Source code in src/lrdbench/interfaces.py

class BaseGenerator(ABC):
    """Abstract base for synthetic time-series generators.

    Each generator produces a :class:`SeriesRecord` from a parameter dictionary
    and an optional seed. The ``family`` property is the registry key used in
    manifest ``source`` blocks (e.g. ``fGn``, ``ARFIMA``).
    """

    @property
    @abstractmethod
    def family(self) -> str:
        """Registry key for this generator (e.g. ``'fGn'``, ``'ARFIMA'``)."""
        raise NotImplementedError

    @property
    @abstractmethod
    def version(self) -> str:
        """Human-readable version string for provenance tracking."""
        raise NotImplementedError

    @abstractmethod
    def generate(
        self,
        *,
        record_id: str,
        params: Mapping[str, Any],
        seed: int | None,
        manifest_id: str | None,
    ) -> SeriesRecord:
        """Generate a single synthetic record.

        Args:
            record_id: Stable identifier for the record.
            params: Generator-specific parameters (e.g. ``{'H': 0.75, 'n': 1024}``).
            seed: Optional RNG seed for reproducibility.
            manifest_id: Manifest identifier to embed in provenance.

        Returns:
            A fully populated :class:`SeriesRecord` including truth and provenance.
        """
        raise NotImplementedError

`family` `abstractmethod` `property` ¶

Registry key for this generator (e.g. 'fGn', 'ARFIMA').

`version` `abstractmethod` `property` ¶

Human-readable version string for provenance tracking.

`generate(*, record_id, params, seed, manifest_id)` `abstractmethod` ¶

Generate a single synthetic record.

Parameters:

Name	Type	Description	Default
`record_id`	`str`	Stable identifier for the record.	required
`params`	`Mapping[str, Any]`	Generator-specific parameters (e.g. `{'H': 0.75, 'n': 1024}`).	required
`seed`	`int \| None`	Optional RNG seed for reproducibility.	required
`manifest_id`	`str \| None`	Manifest identifier to embed in provenance.	required

Returns:

Type	Description
`SeriesRecord`	A fully populated :class:`SeriesRecord` including truth and provenance.

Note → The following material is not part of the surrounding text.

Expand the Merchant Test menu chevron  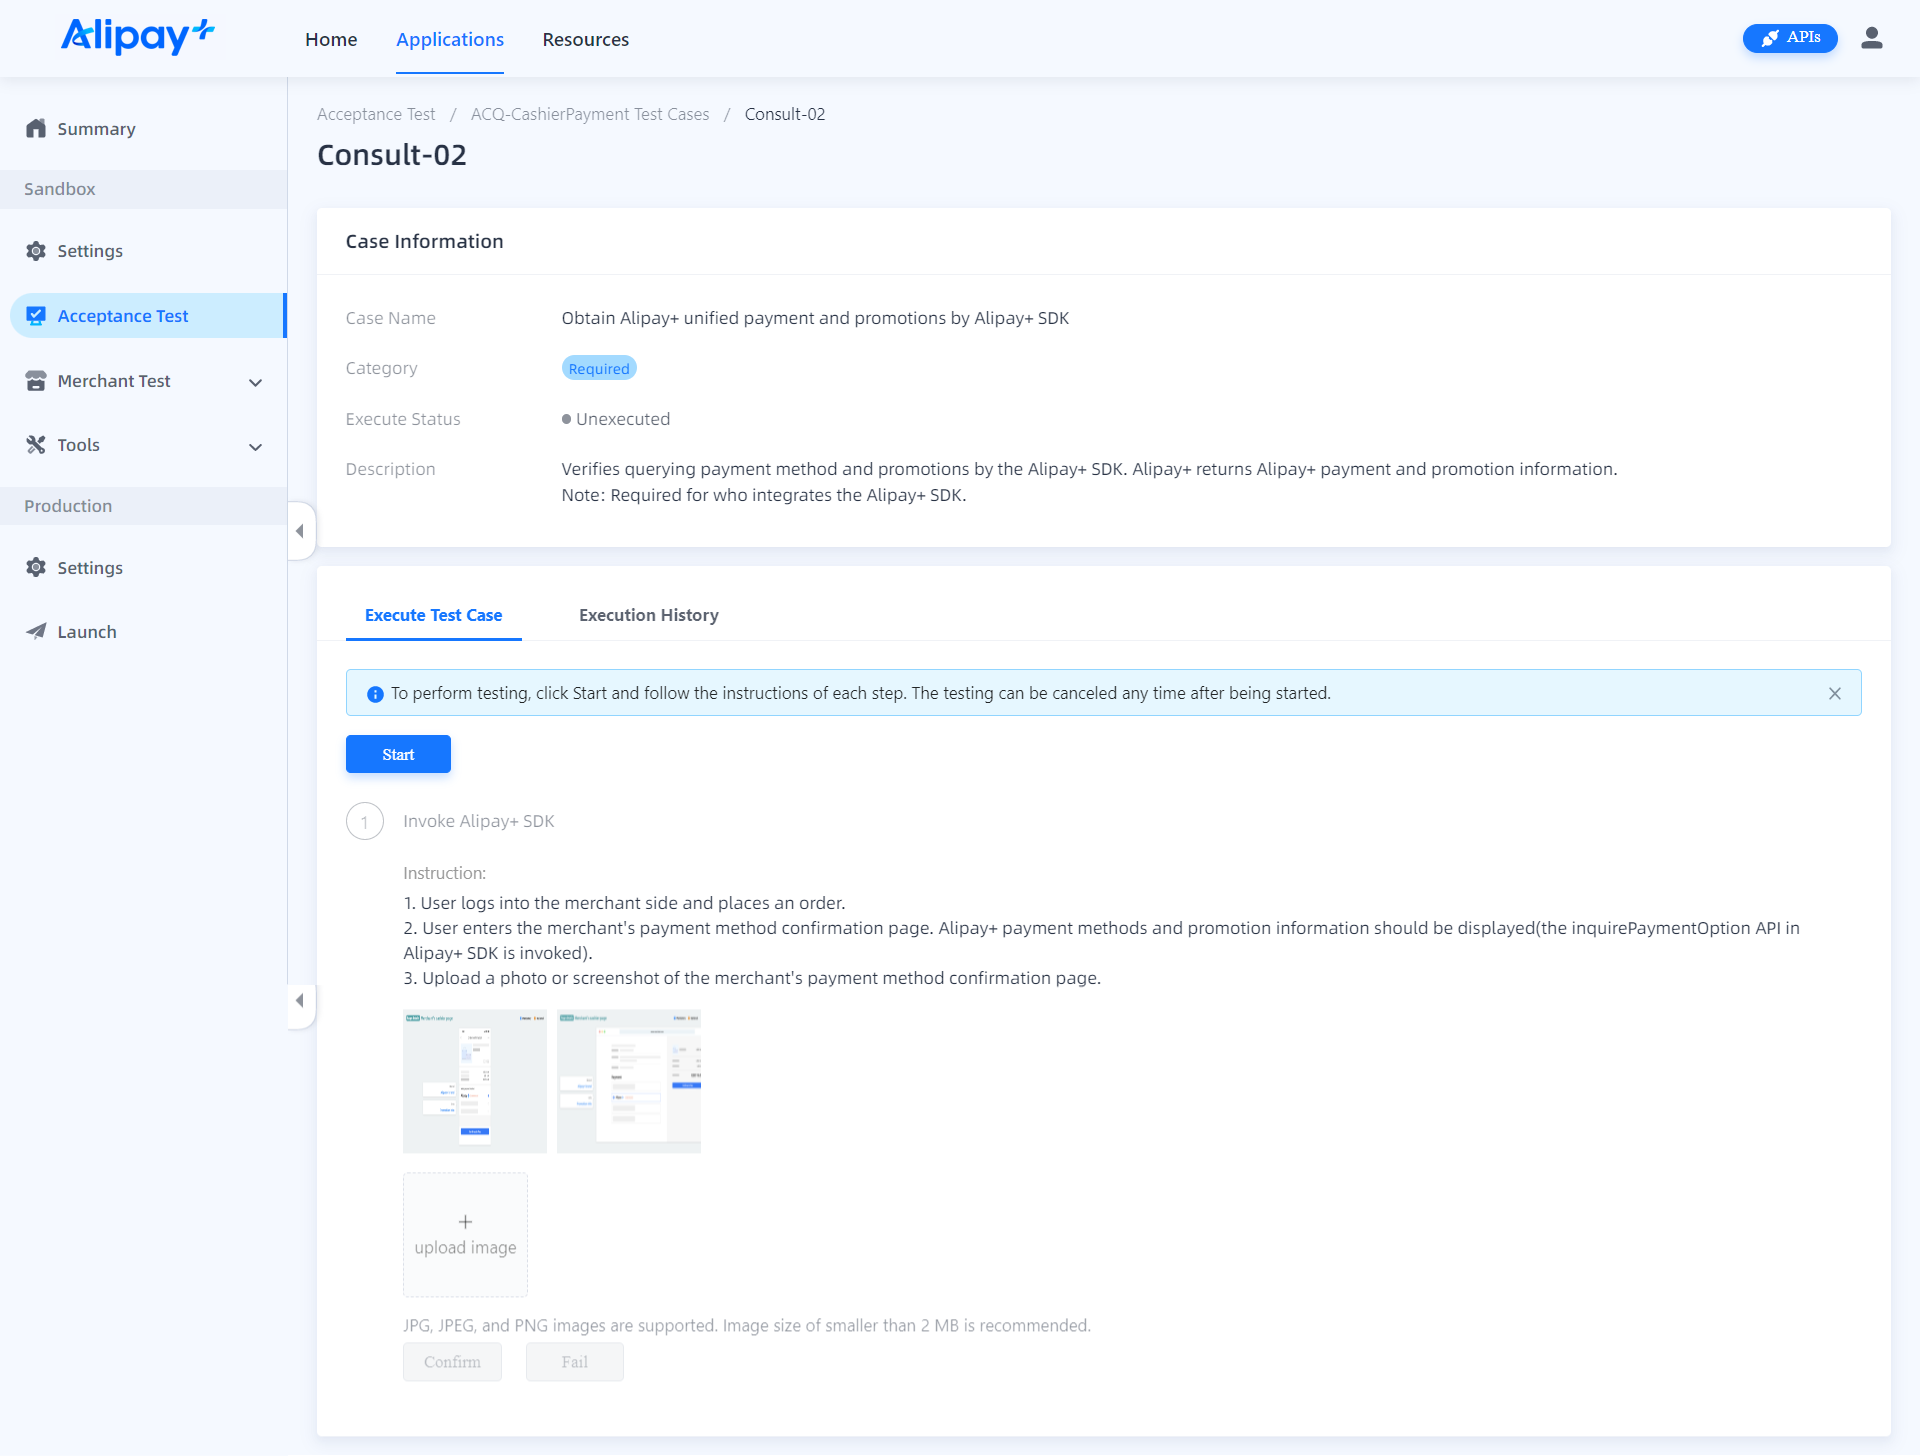pos(255,382)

Source code in src/lrdbench/interfaces.py

@abstractmethod
def generate(
    self,
    *,
    record_id: str,
    params: Mapping[str, Any],
    seed: int | None,
    manifest_id: str | None,
) -> SeriesRecord:
    """Generate a single synthetic record.

    Args:
        record_id: Stable identifier for the record.
        params: Generator-specific parameters (e.g. ``{'H': 0.75, 'n': 1024}``).
        seed: Optional RNG seed for reproducibility.
        manifest_id: Manifest identifier to embed in provenance.

    Returns:
        A fully populated :class:`SeriesRecord` including truth and provenance.
    """
    raise NotImplementedError

Bundled temporal estimators¶

`lrdbench.estimators.temporal.RSEstimator` ¶

Bases: BaseEstimator

Rescaled-range Hurst proxy with optional block-bootstrap CIs.

Parameters read from params:

n_bootstrap (int, default 200) – number of bootstrap replicates.
bootstrap_block_len (int, default max(4, n//10)) – block length.
ci_levels (list, default [0.95]) – nominal coverage levels.
min_scale (int, default 8) – minimum R/S subseries length.
max_scale (int, optional) – maximum R/S subseries length.
scale_ratio (float, default 1.5) – geometric scale spacing.
use_anis_lloyd_correction (bool, default False) – if True, divide each scale's average R/S value by the Anis-Lloyd white-noise expectation before fitting the slope, then add the 0.5 white-noise baseline back to the fitted slope.

Source code in src/lrdbench/estimators/temporal.py

class RSEstimator(BaseEstimator):
    """Rescaled-range Hurst proxy with optional block-bootstrap CIs.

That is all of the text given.